Further, in this embodiment, the shape of the lens used in the finder section has been described, but the taking lens used in the zoom lens apparatus may be formed in the same shape as the lens in the finder section. good.

[0028]

As described above, according to the lens shape of the camera of the present invention, the cylindrical pin formed at the corner of the lens is formed at the corner of the rectangular lens adjacent to this lens. Since the lens interval can be maintained at a predetermined interval by abutting against the receiving part formed of the flat part, the number of parts can be reduced and the lens frame can be easily assembled.
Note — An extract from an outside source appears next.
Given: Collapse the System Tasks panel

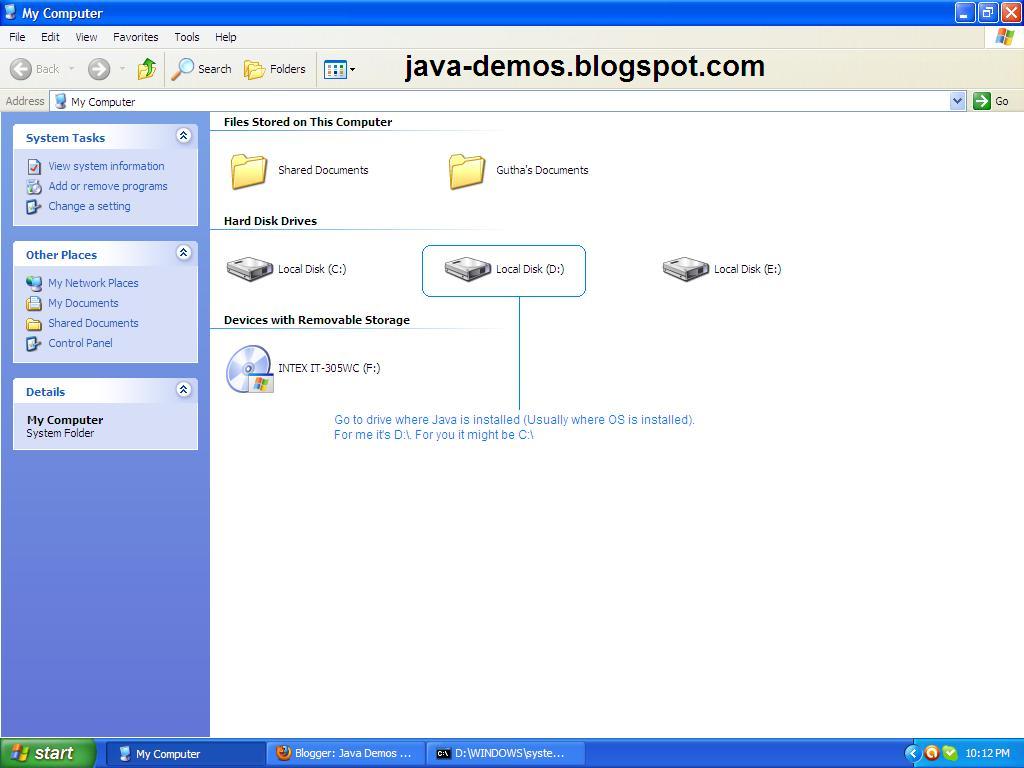Looking at the screenshot, I should click(183, 136).
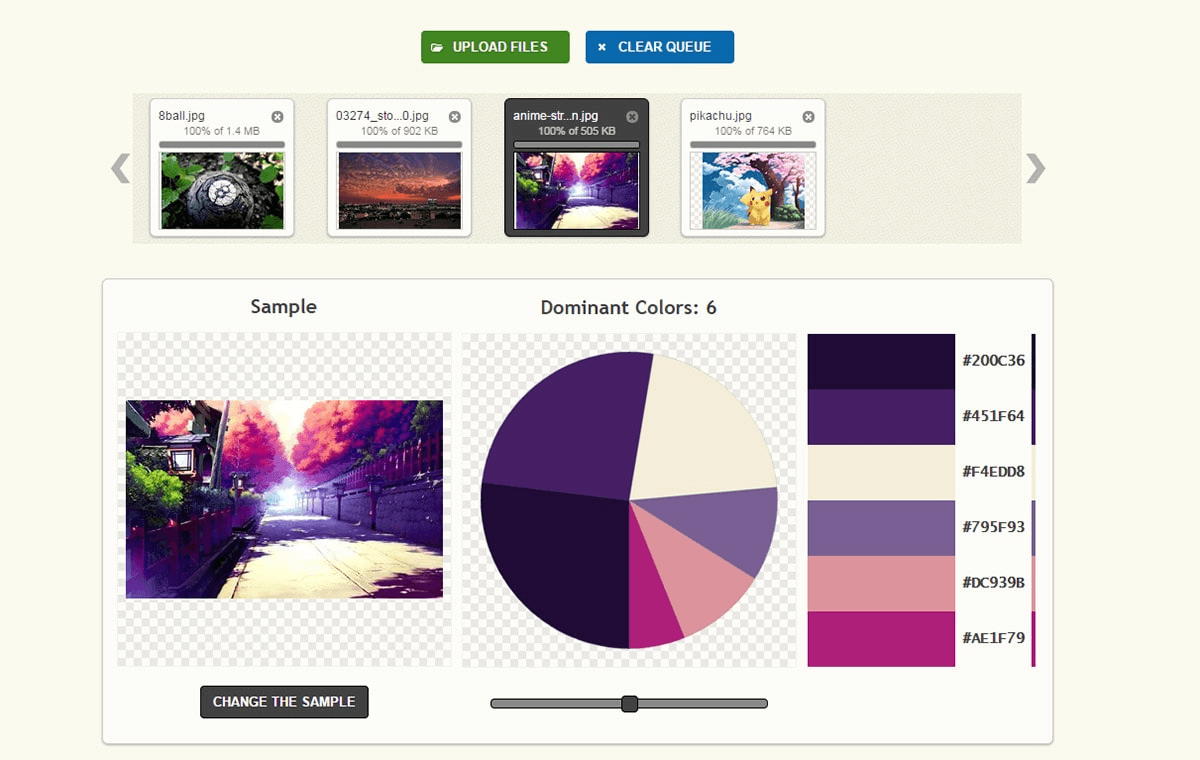This screenshot has height=760, width=1200.
Task: Click the right carousel arrow
Action: pyautogui.click(x=1037, y=168)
[Brief description of drawings]

FIG. 1 is a perspective view of a camera-integrated VTR to which a lens shape of a camera according to the present invention is applied.

FIG. 2 is a perspective view of a camera unit to which a lens shape of a camera according to the present invention is applied.

FIG. 3 is a front view of the zoom lens device and the viewfinder section taken along line 3-3 in FIG.

4 is a cross-sectional view of a zoom lens device and a finder portion taken along line 4-4 in FIG.

FIG. 5 is an assembled perspective view of the zoom lens device including a first moving frame.

FIG. 6 is an assembled perspective view including a second moving frame of the zoom lens device.

FIG. 7 is an assembly perspective view of a finder section to which the lens shape of the camera according to the present invention is applied.

FIG. 8 is a front view of a concave lens to which the lens shape of the camera according to the present invention is applied.

9 is a sectional view taken along line 9-9 in FIG.

10 is a sectional view taken along line 10-10 in FIG.

FIG. 11 is a front view of a convex lens to which the lens shape of the camera according to the present invention is applied.

12 is a sectional view taken along line 12-12 in FIG.

13 is a sectional view taken along line 13-13 in FIG.

[Explanation of symbols]

 10 ... Camera integrated VTR 16 ... Zoom lens device 24 ... First moving frame 28 ... Second moving frame 32 ... Side cam barrel 200 ... Finder section 202 ... Finder body 210 ... Front moving frame 212 ... Rear moving frame 224, 226, 228 , 230 ... Lens 232 ... Spacing pin 228A, 230A ... Receiving part

Claims (1)

[Claims] 1. A plurality of columnar pins are formed in a corner of a rectangular lens in the optical axis direction of the lens, and a receiving portion composed of a flat portion is formed in a corner of the rectangular lens adjacent to the lens. Then
A lens shape of a camera, characterized in that the pin is brought into contact with a receiving portion of an adjacent lens to hold a lens interval at a predetermined interval.